**ORIENTAÇÃO 1:**
Com base no trecho selecionado, responda:
(a) Com qual escritora o livro foi feito em parceria?
(b) Para qual profissão ela está estudando?
(c) Como se chamava o filho cuja guarda ela perdeu?
**ORIENTAÇÃO 2:**
Como fica em inglês a frase do trecho selecionado "Na escola, era hostilizada: cheirava mal, vivia maltrapilha e não conseguia ter bom desempenho."?

### TRECHO SELECIONADO

Fragmentos dessa saga de horror absurdo são relatados por ela em "Libertada - Uma Década de Escuridão, uma Vida Recuperada", lançado agora no Brasil.

O livro ("Finding Me", no original) foi feito em parceira com a escritora Michelle Burford, especializada em histórias de celebridades. O relato dantesco é mesclado com pensamentos de autoajuda e de fé religiosa.

"Tudo o que eu passei não define quem eu sou. Eu sou definida pelas ações que faço, e eu estou fazendo bonito", diz Knignt à Folha.

Refazendo sua vida, ela conta que está estudando para ser chef de cozinha. Seu plano é abrir um restaurante. Afirma que resolveu fazer o livro "para ajudar as pessoas a ter coragem e força".

"Escrever foi uma montanha-russa de emoções, voltar a viver cada momento doloroso", declara. Não é leitura leve. Sua família era muito pobre e desestruturada. Perambulava morando em carros ou lugares degradados.

Na escola, era hostilizada: cheirava mal, vivia maltrapilha e não conseguia ter bom desempenho. Muito jovem passou a ser abusada por um familiar. Fugiu de casa, morou embaixo de ponte, se envolveu com tráfico de drogas. Teve um filho, Joey, mas perdeu sua guarda.

######
### DADOS FORNECIDOS

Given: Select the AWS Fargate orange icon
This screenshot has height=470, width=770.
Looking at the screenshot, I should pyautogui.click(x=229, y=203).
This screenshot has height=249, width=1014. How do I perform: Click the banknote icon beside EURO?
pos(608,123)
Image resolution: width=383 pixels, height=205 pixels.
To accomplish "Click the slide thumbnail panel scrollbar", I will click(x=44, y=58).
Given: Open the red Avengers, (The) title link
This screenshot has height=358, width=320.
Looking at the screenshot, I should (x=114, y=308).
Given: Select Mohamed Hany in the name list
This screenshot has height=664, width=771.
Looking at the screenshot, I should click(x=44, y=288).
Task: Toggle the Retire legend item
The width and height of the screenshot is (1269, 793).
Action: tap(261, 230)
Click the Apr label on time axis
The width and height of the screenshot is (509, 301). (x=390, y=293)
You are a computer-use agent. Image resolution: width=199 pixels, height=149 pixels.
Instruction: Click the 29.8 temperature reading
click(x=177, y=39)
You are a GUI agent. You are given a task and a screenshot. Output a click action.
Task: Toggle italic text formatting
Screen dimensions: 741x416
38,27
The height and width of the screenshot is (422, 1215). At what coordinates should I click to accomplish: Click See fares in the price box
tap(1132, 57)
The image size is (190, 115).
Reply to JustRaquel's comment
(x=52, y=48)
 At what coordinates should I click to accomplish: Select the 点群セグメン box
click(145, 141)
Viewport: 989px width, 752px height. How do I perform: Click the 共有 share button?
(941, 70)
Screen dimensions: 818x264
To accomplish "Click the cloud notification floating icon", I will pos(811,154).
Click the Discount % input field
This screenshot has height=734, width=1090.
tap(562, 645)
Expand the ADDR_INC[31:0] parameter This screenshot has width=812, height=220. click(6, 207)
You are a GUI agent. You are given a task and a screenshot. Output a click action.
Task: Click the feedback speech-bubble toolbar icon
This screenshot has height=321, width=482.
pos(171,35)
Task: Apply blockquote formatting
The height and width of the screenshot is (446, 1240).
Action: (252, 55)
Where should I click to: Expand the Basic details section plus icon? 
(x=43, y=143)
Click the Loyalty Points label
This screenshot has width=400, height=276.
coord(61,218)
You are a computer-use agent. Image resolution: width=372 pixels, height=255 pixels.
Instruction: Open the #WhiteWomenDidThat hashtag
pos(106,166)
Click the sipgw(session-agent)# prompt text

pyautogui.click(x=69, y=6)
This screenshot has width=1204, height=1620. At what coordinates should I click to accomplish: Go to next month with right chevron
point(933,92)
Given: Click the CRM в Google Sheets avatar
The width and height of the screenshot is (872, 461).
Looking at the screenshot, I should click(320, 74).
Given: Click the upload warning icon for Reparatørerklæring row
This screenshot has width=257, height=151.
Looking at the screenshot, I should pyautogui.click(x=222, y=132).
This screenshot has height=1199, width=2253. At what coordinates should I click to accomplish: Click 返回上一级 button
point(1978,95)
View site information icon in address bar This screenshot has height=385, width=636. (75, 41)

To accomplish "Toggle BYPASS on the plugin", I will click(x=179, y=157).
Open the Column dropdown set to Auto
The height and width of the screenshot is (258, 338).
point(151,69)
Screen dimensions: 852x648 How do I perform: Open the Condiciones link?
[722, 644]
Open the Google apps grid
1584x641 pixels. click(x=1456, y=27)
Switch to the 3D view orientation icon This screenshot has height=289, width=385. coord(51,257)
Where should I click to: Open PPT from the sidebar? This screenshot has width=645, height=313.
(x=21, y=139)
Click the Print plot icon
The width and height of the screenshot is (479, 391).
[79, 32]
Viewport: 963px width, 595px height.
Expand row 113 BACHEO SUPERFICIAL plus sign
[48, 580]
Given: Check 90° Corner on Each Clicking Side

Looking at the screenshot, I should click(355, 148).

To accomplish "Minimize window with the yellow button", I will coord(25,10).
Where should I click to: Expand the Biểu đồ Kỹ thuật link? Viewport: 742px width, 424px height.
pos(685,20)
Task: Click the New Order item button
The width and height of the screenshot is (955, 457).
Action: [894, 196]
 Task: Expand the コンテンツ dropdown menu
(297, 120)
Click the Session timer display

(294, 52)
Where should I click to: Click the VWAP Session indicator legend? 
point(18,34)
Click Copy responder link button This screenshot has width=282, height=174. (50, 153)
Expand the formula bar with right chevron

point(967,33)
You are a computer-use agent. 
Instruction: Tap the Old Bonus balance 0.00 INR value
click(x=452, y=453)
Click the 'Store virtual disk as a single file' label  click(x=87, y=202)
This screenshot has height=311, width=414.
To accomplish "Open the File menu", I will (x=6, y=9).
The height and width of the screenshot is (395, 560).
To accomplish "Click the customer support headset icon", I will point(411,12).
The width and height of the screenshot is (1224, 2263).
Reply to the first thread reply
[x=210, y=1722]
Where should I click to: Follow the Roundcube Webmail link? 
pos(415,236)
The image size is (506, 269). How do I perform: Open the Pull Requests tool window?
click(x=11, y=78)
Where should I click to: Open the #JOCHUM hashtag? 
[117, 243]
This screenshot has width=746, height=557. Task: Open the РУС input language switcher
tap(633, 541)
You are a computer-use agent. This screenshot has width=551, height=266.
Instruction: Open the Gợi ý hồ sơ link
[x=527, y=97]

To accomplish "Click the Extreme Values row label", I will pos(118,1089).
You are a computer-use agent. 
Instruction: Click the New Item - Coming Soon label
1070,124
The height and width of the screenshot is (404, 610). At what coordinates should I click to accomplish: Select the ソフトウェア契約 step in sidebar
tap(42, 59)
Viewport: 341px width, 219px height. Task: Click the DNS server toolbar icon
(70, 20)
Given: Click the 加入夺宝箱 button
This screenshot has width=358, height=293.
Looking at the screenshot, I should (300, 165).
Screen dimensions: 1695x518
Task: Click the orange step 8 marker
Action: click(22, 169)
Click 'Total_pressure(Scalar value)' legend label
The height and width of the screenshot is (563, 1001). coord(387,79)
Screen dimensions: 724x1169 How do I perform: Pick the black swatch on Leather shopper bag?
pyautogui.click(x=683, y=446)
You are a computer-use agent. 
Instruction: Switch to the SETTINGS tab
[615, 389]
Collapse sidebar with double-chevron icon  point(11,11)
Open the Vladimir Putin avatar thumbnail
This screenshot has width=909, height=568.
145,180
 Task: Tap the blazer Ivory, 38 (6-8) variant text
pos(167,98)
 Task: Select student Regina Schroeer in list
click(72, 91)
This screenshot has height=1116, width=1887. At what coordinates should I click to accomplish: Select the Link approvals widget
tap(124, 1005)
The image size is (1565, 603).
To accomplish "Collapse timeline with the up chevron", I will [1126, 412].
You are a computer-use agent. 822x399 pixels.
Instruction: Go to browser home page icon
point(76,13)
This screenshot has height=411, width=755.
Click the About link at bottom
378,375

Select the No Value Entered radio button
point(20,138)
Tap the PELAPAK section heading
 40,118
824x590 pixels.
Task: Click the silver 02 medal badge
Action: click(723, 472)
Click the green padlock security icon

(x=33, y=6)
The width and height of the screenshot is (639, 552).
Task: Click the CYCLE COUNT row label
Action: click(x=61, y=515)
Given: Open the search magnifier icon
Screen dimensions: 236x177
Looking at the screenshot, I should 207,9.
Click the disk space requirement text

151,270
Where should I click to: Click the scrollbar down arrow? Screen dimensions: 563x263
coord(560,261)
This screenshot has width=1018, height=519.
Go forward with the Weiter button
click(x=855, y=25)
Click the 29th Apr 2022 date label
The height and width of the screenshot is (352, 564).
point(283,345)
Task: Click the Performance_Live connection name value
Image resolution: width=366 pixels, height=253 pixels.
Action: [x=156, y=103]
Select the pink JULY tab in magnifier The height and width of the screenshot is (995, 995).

######

**SOLUÇÃO 1:**
(a) Michelle Burford.
(b) Chef de cozinha.
(c) Joey.

**SOLUÇÃO 2:**
At school, she was treated with hostility: she smelled bad, was always in rags, and could not do well.